[1] Introduction to Cryptography

   |   7 minute read   |   Using 1478 words

by peeping_Tom

Cryptography is the practice of secret writing where information is hidden from adversaries. First used by the military, it is now used in every facet of our lives, from simple web browsing to paying bills, talking to your friends, and much more. With examples, I will show you the basics of cryptography and how all encryption is crackable. Cryptography is a wide topic that takes much mathematical ingenuity, so I sliced it into two parts. In this first part, we will explore the origins of cryptography and some simple ciphers you might use with your buddies online or off. This article is mostly theoretical but I encourage you to put your newly acquired knowledge to practice by coding working examples.

Encryption is based on the idea that cracking takes time, and that the more time it takes to crack, the better. Think of bike locks. We know they do not offer perfect security, but we rely on the idea that it will take bad people more time to break them than it will take for someone on the street to stop them. Cryptography follows a similar mindset.

The simplest cipher (method of encryption or decryption) is the substitution cipher. As its name implies, this cipher substitutes letters. The most famous substitution cipher is the Caesar cipher in which all the letters are replaced by their neighbors in the alphabet a few places over to the right or left. Imagine if A became B, B became C, C became D, and so on until we got to Z, which became A. This is a basic example of the Caesar cipher.

Figure 1: The Caesar Cipher

Another interesting substitution cipher is the Pigpen cipher. Used primarily by Freemasons, this cipher substitutes letters for shapes and dots.

Figure 2: The Pigpen Cipher

Every substitution cipher works on the same simple idea, substitution of letters for some other symbols. The way anyone would go about cracking this cipher is through a “checking” process: look for common words in the message’s language, then substitute in reverse. For instance, you would look for repeated sets of 3 letters, expect them to be “the”, then carry out the necessary substitution on the rest of the ciphertext, i.e., the encrypted text.

Extend this process to letters, rather than for words, and you get something called “frequency analysis”. This method cracks any substitution cipher if you know the language of the plaintext (original message). To crack any substitution cipher you start with the “fingerprint” of the plaintext’s language, and then look at a frequency analysis of symbols in the ciphertext to see the rules for substitution.

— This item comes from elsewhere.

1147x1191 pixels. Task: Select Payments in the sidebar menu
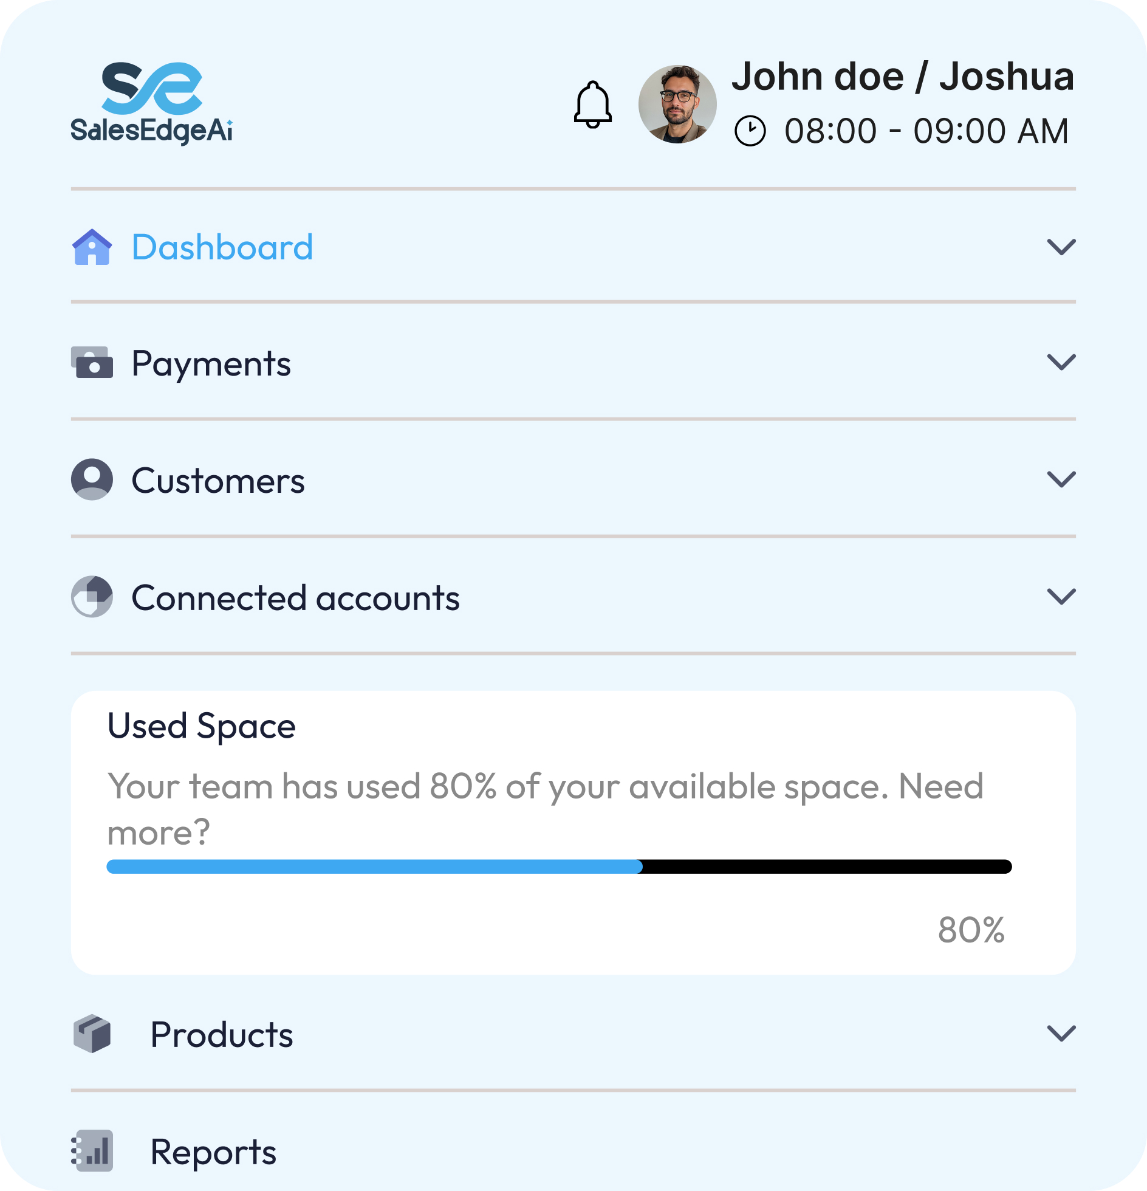(211, 364)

The fingerprint is simply a frequency of occurrence of some letters in a language. For example, if you were to take this wall of text and count the occurrences of every letter, you would find that the most common letters are (by total count): ‘e’, ’t', ‘a’, ‘o’, ‘i’, ‘n’, ’s', … (just remember ‘ETAOIN SHRDLU’ and that way you remembered the 12 most common English letters). The following image shows the fingerprint of the English language.

Figure 3: The distribution of letters of the alphabet in English by frequency of occurrence

This property is unique to the English language, however all languages have a “common letter use” property. To evade this, people built the polyalphabetic cipher.

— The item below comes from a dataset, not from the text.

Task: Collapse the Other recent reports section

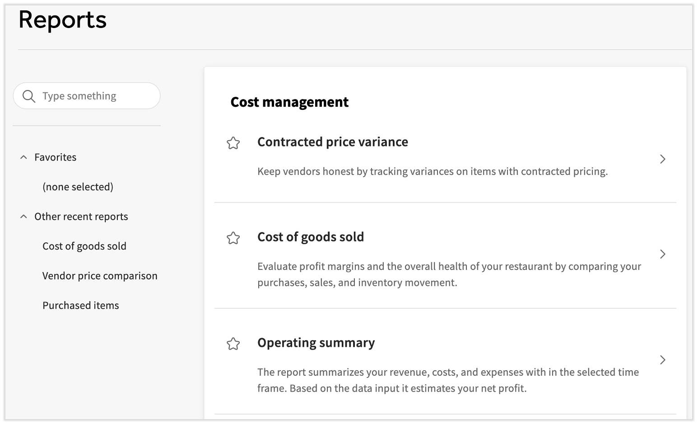Action: [24, 216]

The polyalphabetic cipher works on the same idea as Caesar cipher, making multiple shift ciphers of the same plaintext. First, a codeword is established between the parties. The codeword denotes the shift ciphers, for example the codeword “snake” means that there are 5 shift ciphers each with their own designated shift. The first cipher substitutes the first ‘A’ to occur with ‘S’, ‘B’ with ‘T’, … the second ‘A’ with N', ‘B’ with ‘O’, and so on. Now that we have 5 shift ciphers with different letter shifts, how do we apply them to the plaintext? We repeat the ciphers in order. The first cipher on the first/sixth/eleventh/… letter, second cipher on the second/seventh/twelfth/seventeen/… letter, and so on. The most famous of polyalphabetic ciphers is the Vigenére cipher, which I have just explained.

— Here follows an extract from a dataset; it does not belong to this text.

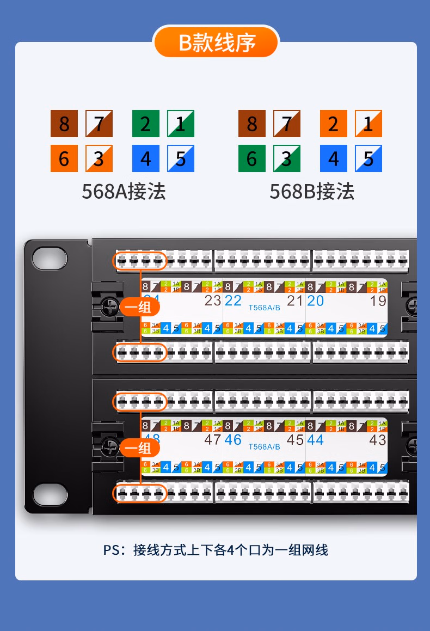The height and width of the screenshot is (631, 430).
Task: Click port number 22 on the label strip
Action: (233, 301)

Figure 4: A polyalphabetic cipher

Take the initial left column to be the codeword, and first row to be the plaintext or ciphertext you want to encrypt/decrypt. Repeat the codeword over the letters of the plaintext/ ciphertext without any spaces. For example, try to decrypt “WEBFCSLYZVMYCPN” with codeword “lainchan”. How would a cryptanalyst try to crack this? Since it’s just many Caesar ciphers, frequency analysis of the ciphertext is safe bet, right? Well, after he does that he is presented with flat or equally distributed letter frequency. That’s because there were several different shifts performed on one text. If he doesn’t know the codeword, he can’t really crack it. Unless he knows the length of codeword.

Since we know that the length of the codeword is N letters, and that every 1+K×N letter shares the same shift cipher (where K is a number from 0 to infinity – or at least until K×N becomes longer than ciphertext), we can do frequency analysis on every K×N-th letter. Since we used “lainchan” as our codeword, we can do frequency analysis on every 8th letter in “WEBFCSLYZVMYCPN” and find out all 8 shift ciphers that way, or in English, we can find the codeword. If we don’t know the length of the codeword, and we saw flat distribution of frequency analysis, then we would try frequency analysis of every (1+K×N)th letter, where K ranges from 0 to infinity. Since we don’t know N (length of the codeword), we will assume it’s 1 letter long, then we will assume its 2 letters long, and so on. We do this until we get the original, readable plaintext. This process can be automated with computers, which easily make it take less time. Longer codewords result in stronger ciphers since the cracker has to assume all possible codewords shorter than the real codeword.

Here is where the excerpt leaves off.